• [Task]: Scan the entries below. Report each line where the string "target" occurs.

• [Provided information]:
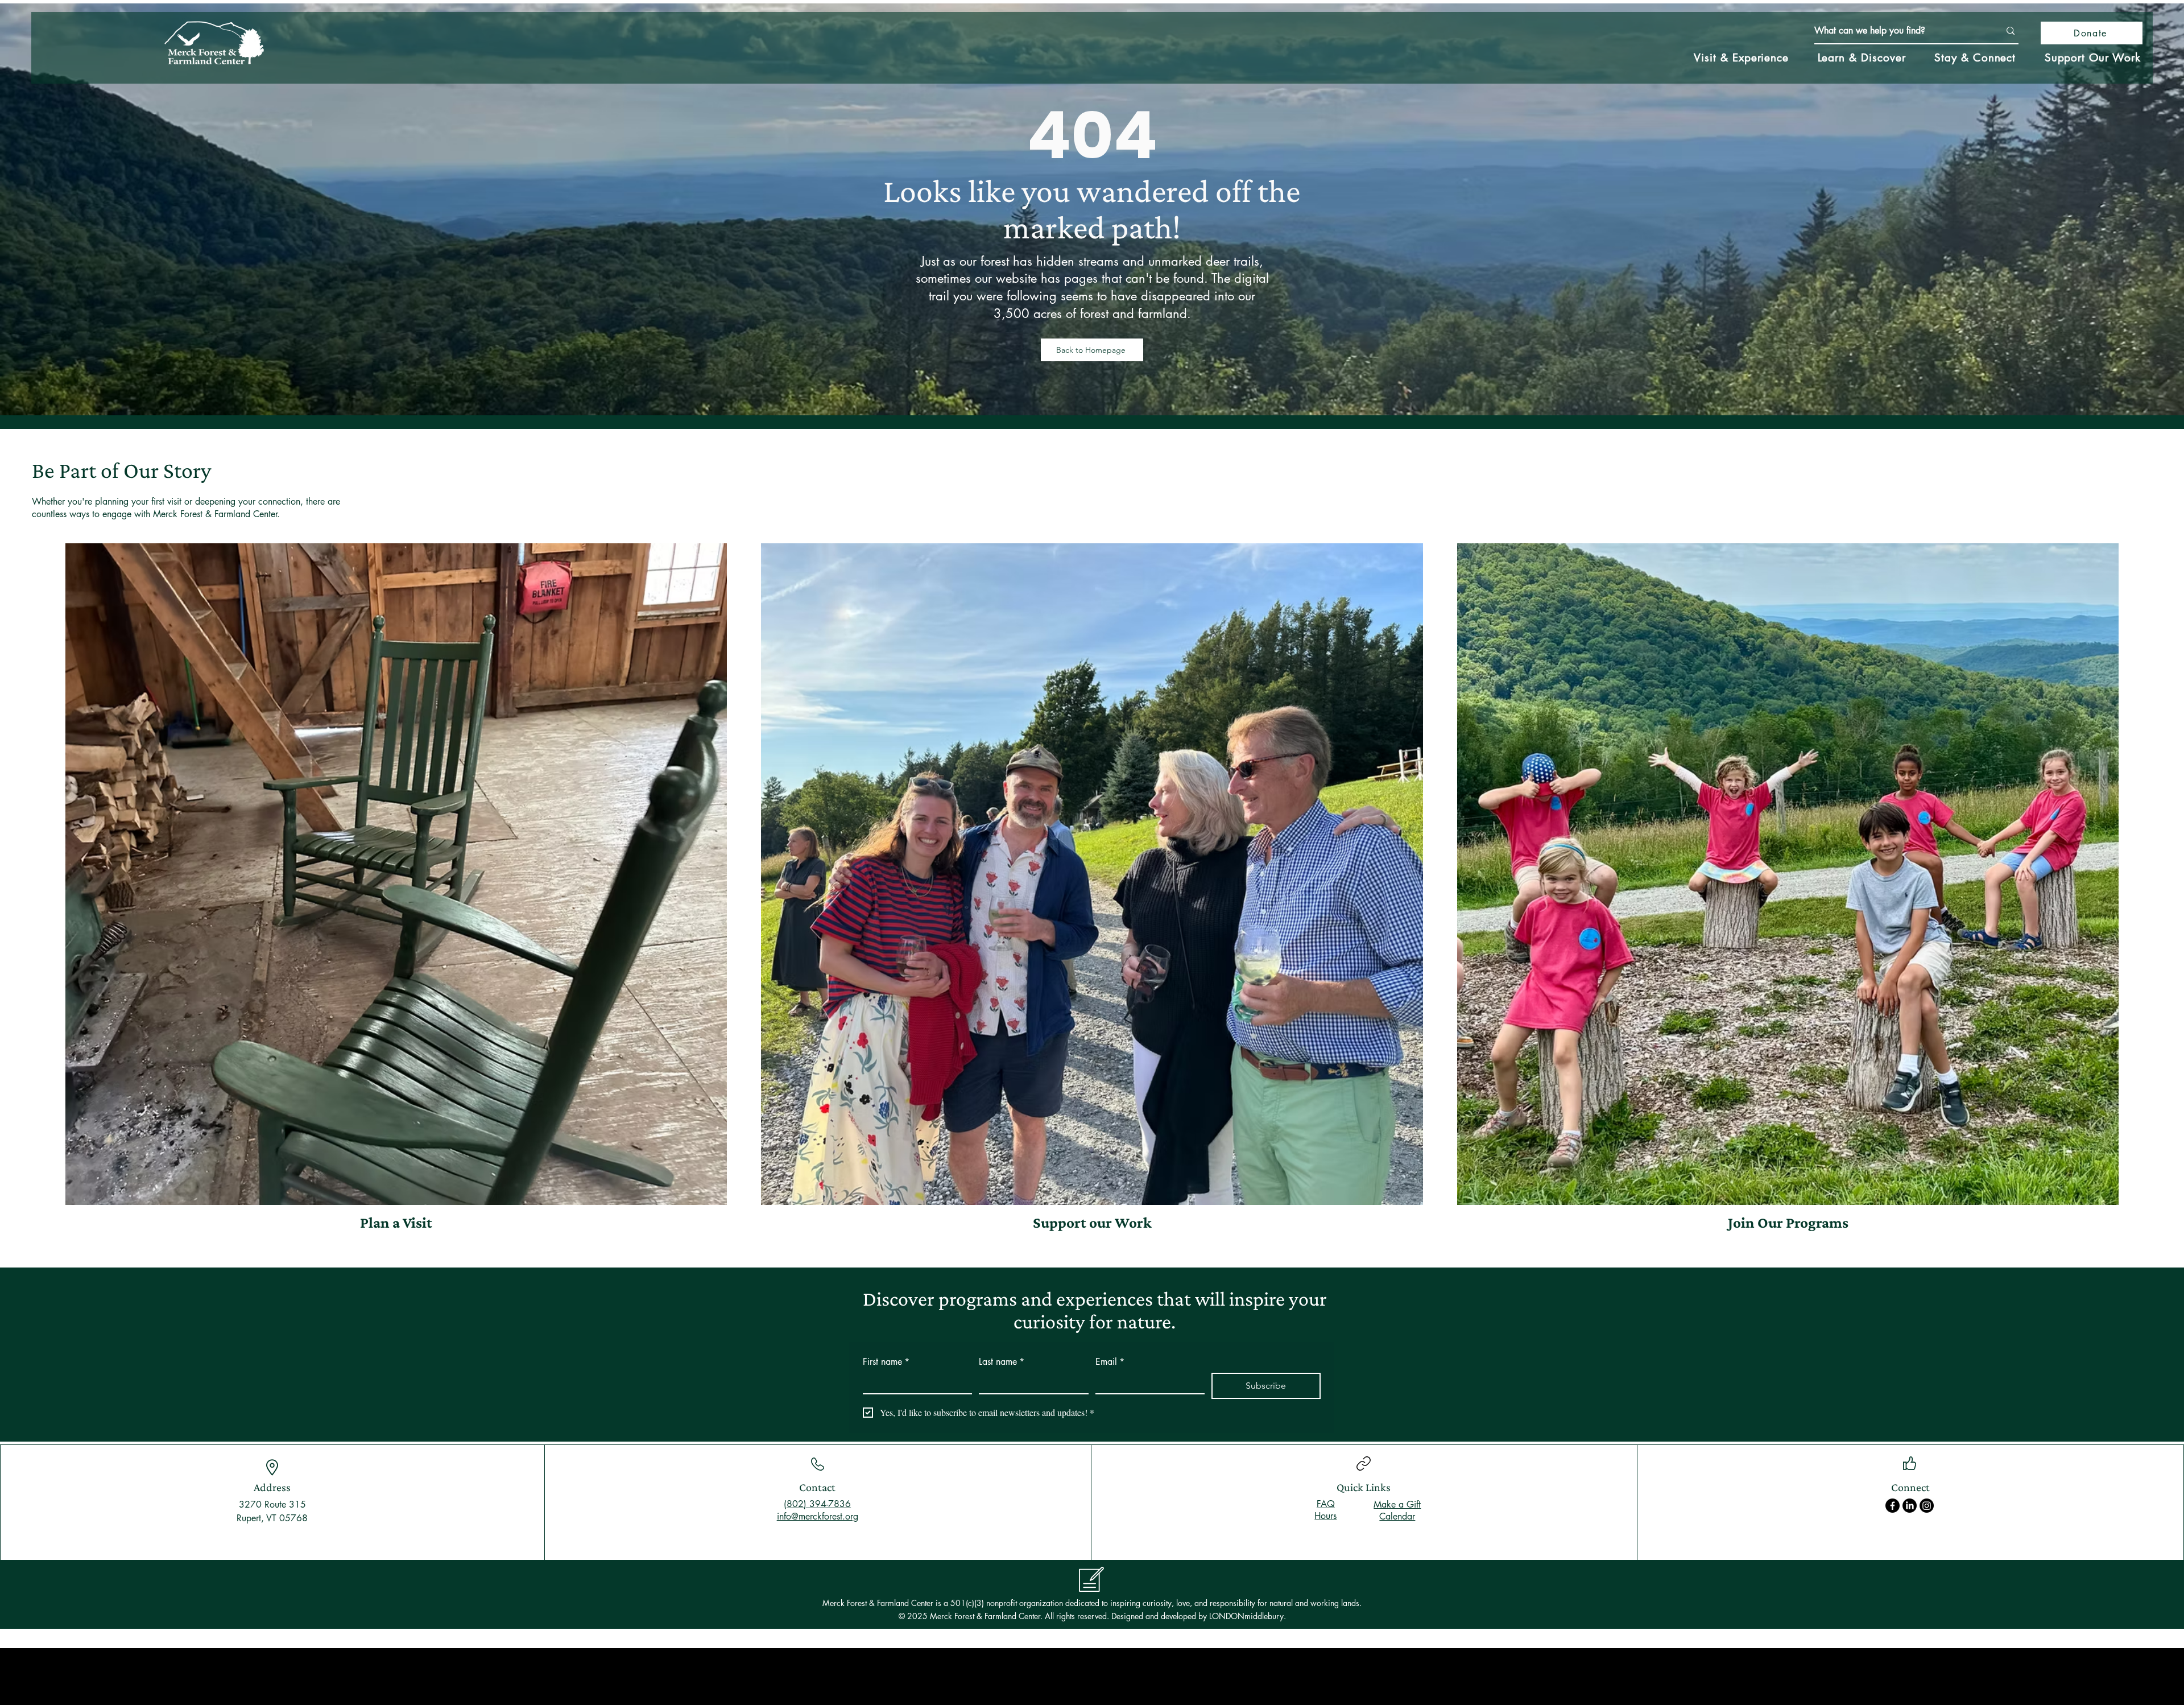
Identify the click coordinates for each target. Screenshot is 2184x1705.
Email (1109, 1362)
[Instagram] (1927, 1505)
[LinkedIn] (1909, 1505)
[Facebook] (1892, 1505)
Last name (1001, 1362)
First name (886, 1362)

* * *

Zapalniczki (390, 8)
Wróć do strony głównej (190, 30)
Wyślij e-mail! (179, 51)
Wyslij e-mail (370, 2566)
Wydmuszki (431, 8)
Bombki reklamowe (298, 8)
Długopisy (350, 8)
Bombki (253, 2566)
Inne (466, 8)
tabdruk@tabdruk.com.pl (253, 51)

* * *

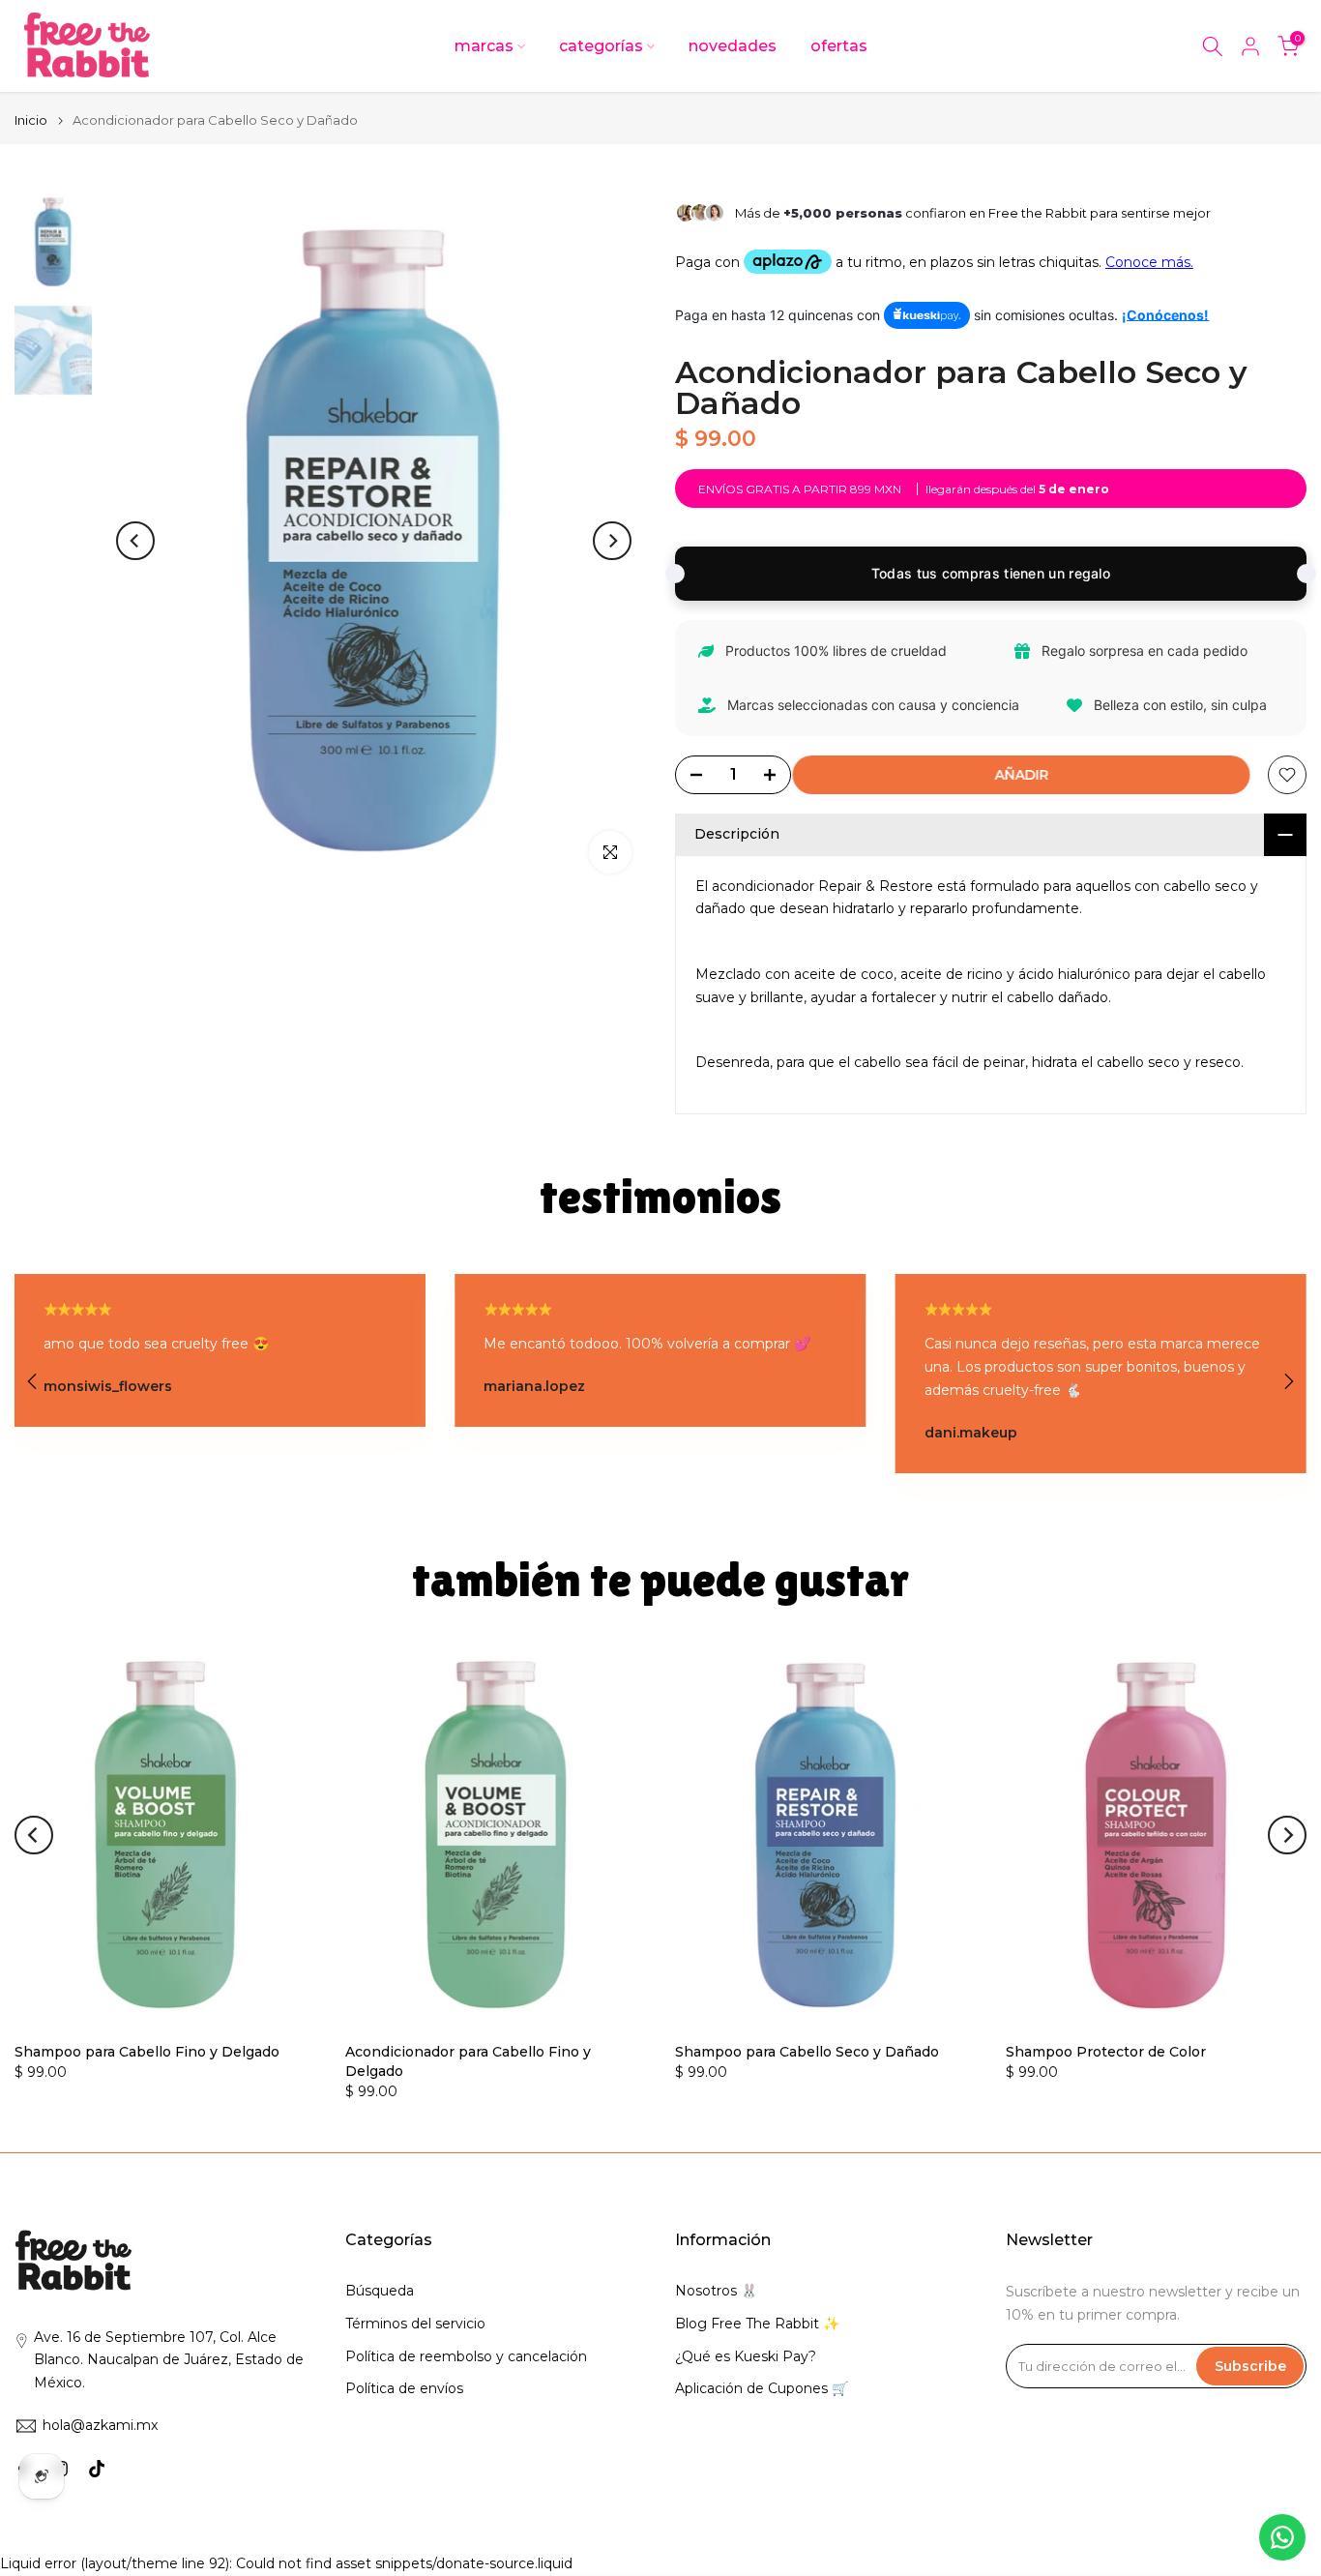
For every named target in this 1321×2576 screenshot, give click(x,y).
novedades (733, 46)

• [Exercise answer]:
Identify the click coordinates for each target. Screenshot is 2184x1705.
For every named target in this 1321×2576 screenshot, give click(x,y).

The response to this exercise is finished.